Let me introduce myself. I am a consultant for several small trucking companies on topics ranging from driver retention to operations, sales, marketing, safety and general business practices. I've authored or co-authored several trucking business books and spent over 20 years on the road as a small trucking business owner. You'll find more of my trucking business columns in two other Penton Publications: DriversMag.com and American Trucker Magazine. I'm also the Truckers' Business Advisor on Sirius Road Dog Trucking Radio.

Throughout 2008 we'll look at the challenges and solutions for creating greater success in your trucking operation, and target issues important to the smaller, leaner, more nimble motor carrier. We will be concentrating on finding and landing direct-ship customers, and the best practices for recruiting and retaining qualified drivers. We'll also look at better ways to manage your cash flow, and help you develop rate structures that integrate specific revenue needs, creating a more profitable bottom line.

As we look back at 2007, it was full of challenges. What can we look forward to in 2008? According to the economic forecasters, 2008 is going to be a repeat of 2007 — only a bit worse. They're saying freight isn't going to pick up until the beginning of the third quarter (that's July for all of us non-economics majors) and fuel is expected to go over $4 per gallon by February.

What do we need to do to be prepared for all this doom and gloom? Set a plan that takes all this forecasting and call it worst-case-scenario — prepare for the worst to make the best of it. Keep in mind that these forecasts are usually for an entire segment of the economy and only particular segments of the trucking industry. The advantage of being a small, lean, nimble trucking machine is that you're able to adjust much more quickly to economic shifts.

To start the planning process, we need to investigate what's going on with your current customer base. What are their projections? What are their plans for the anticipated increase in the cost of fuel? What's their worst-case-scenario for the next 12 months?

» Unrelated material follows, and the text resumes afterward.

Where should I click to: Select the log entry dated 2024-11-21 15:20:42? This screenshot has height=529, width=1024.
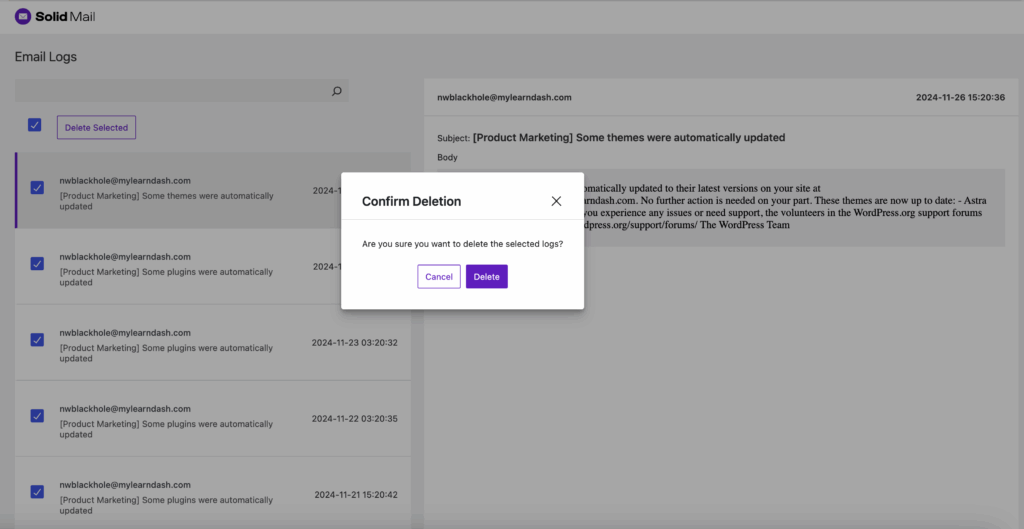coord(166,499)
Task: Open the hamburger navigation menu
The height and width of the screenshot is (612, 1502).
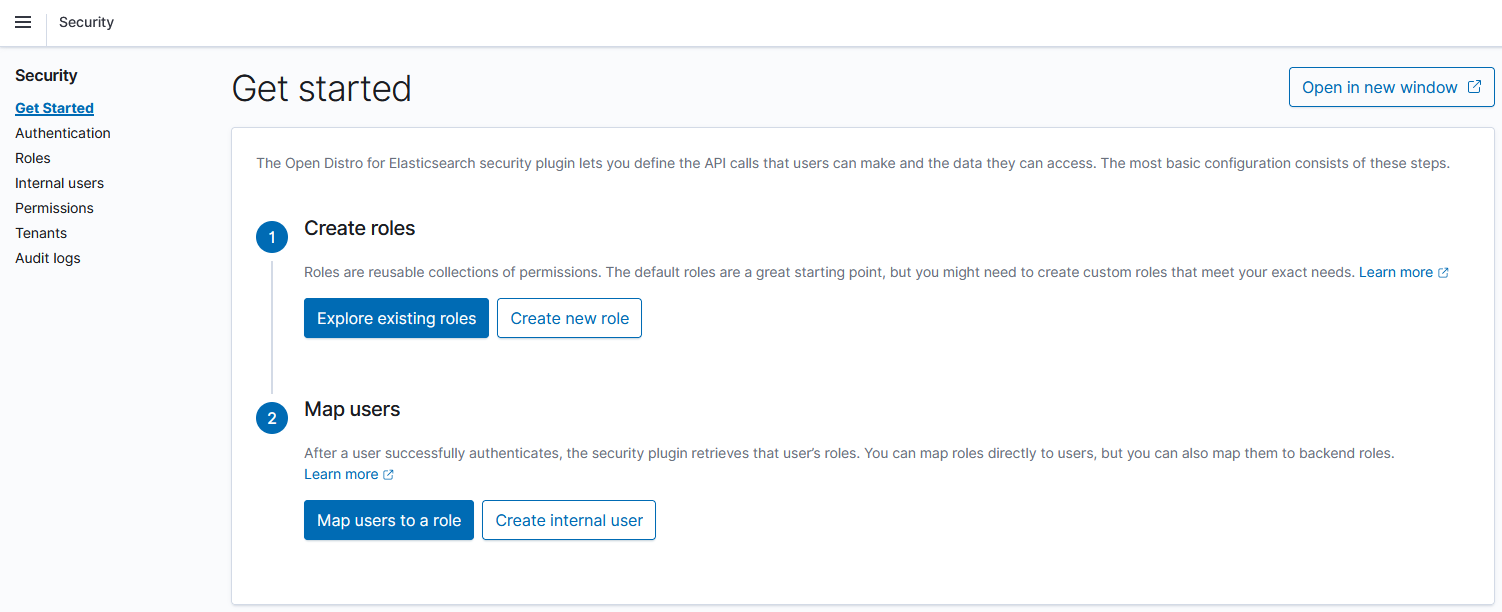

Now put your heads together and develop a plan that will benefit both of you. Maybe there's a better way to handle the fuel surcharge or detention time — or other situations that can have a devastating effect on your bottom line.

Be prepared to demonstrate what your current break-even point is and how the increase in fuel, for example, affects this point. Be ready to ask your customers for the same information on how shipping costs affect their break-even points.

Next you need to get down to the nitty-gritty. Look at the chasm between your customers' needs and what they can pay, and your ability to service those needs at a profit. Now is the time to think spherically. The idea here is to keep the ball rolling, but in a manner that is beneficial to both shipper/receiver and hauler. Both have to look and see where fat can be trimmed by cutting costs and where profit expectations can be reduced without being detrimental to either company. The idea here is to work as a team with your customers to develop workable solutions.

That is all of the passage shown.